New integrated bodies will run hospital and community services, says Harris
Minister says 600 additional hospital beds will be delivered within three years
Minister for Health Simon Harris. File photograph: Gareth Chaney/Collins
New regional bodies will in future administer both hospital and community services in an integrated manner with a single budget under a single board, the Minister for Health Simon Harris has said.
The Minister said he wanted to move ahead with aligning the geographic areas covered by existing hospital groups and community healthcare organisations.
He said there would be one budget and one board for each regional entity to hold people to account. He said this would help to deliver integrated care.
The Minister said he would produce proposals on how the country could be divided up as part of the new geographic alignment of hospital groups and community healthcare organisation in the months ahead. He said he would need cross-party support in legislating for this initiative.
“Drawing lines on maps is never the easiest thing for any politician to do”, he said.
Mr Harris told the Oireachtas health committee on Wednesday that this initiative was “the potential game changer” in the delivery of the Sláintecare reform programme.

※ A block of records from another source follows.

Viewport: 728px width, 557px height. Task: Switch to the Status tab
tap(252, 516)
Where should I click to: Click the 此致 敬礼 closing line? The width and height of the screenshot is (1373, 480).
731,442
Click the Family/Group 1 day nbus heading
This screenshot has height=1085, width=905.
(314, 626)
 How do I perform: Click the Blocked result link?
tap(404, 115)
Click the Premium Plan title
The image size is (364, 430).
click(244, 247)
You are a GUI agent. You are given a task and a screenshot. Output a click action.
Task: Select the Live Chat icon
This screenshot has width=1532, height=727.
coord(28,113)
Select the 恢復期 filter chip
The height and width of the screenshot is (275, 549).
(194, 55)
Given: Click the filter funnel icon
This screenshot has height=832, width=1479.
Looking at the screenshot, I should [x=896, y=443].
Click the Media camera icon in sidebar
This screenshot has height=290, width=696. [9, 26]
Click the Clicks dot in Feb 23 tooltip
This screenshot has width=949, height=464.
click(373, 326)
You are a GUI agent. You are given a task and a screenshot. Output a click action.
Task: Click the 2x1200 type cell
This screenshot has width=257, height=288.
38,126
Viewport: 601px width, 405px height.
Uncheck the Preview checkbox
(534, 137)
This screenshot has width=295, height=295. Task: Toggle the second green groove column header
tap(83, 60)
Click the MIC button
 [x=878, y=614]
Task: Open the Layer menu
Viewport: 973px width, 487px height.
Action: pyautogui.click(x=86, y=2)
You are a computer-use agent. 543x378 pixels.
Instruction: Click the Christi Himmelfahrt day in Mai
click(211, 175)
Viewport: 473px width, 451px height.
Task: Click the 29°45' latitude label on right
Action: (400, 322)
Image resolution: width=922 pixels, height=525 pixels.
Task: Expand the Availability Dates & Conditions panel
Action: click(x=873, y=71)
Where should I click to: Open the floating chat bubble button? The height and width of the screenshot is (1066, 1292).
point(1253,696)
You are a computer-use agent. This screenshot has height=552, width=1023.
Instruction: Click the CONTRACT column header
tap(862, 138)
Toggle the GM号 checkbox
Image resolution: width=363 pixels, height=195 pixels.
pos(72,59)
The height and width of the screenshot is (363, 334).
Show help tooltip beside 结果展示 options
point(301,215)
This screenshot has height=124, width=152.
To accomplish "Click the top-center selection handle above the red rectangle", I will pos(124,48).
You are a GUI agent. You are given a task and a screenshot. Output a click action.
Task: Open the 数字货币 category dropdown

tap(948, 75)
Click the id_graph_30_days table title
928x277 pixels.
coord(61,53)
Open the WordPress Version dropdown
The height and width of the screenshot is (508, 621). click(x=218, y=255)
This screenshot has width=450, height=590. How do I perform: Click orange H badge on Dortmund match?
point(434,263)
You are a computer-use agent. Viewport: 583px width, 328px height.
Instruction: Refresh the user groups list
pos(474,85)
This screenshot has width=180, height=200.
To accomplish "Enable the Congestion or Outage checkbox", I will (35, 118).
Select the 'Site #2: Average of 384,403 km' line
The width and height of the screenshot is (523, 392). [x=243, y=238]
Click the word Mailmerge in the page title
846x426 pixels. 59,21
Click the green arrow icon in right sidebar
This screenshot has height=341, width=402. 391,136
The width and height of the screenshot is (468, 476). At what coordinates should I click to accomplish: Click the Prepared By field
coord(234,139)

The Minster said he was keen to move away from the silo approach with duplicate management structures for hospitals and community care services.
“If we are to deliver Sláintecare we need a singular budget for certain parts of the country to deliver the whole spectrum of care.”
He said there would no longer be “silo budgets” for hospitals and community care services. He said there would no longer be arguments that patients had to remain in hospitals because it would cost money from someone else’s budget to care for them in the community and vice versa.
The Minister said the existing HSE structure was “not fit for purpose”.
He said there would always be a need for some issues to be addressed at national level such as the overall maternity strategy or cancer strategy.
However he said the existing “core” HSE was “too big and too bloated”.
Mr Harris also said about 600 additional hospital beds will be provided in the next three years through a combination of modular buildings and the reconfiguration of existing space. He said “a fair chunk” of these would come in the latter part of 2019 including a 60-bed modular unit at Limerick University Hospital.
The Minister told the committee he backed the proposals in the Sláintecare reform report to end the treatment of private patients in public hospitals. However he said this would have to be carried out in an intelligent and phased way.
He said the current system was an “outlier and fundamentally unfair”.
Mr Harris said this could see a public hospital at full capacity in which a patient in greater need of care had to wait for that care because someone was carrying out private practice.
“We cannot convince ourselves that this is the norm”, he said.
He said a report to provide “valuable guidance on how we go about implementing the recommendation (to eliminate private practice in public hospitals) would be completed by the end of the year or early next year.
Mr Harris also said he had reached agreement in recent days with the Minister for Public Expenditure on a substantial multi-annual budget for the provision of GP services . He said he hoped intensive negotiations with GPs on a new contract – which have been stalled for months – would get underway again very shortly.
The Minister said he envisaged the talks would be like a three-leg stool. He said one part would focus on measures to make existing practices sustainable; the second element would deal with the provision of chronic disease management in general practice and the third would address the provision of greater access to primary care.
He said on foot of his agreement with the Department of Public Expenditure the policy objectives of his department had been aligned with the available funding stream.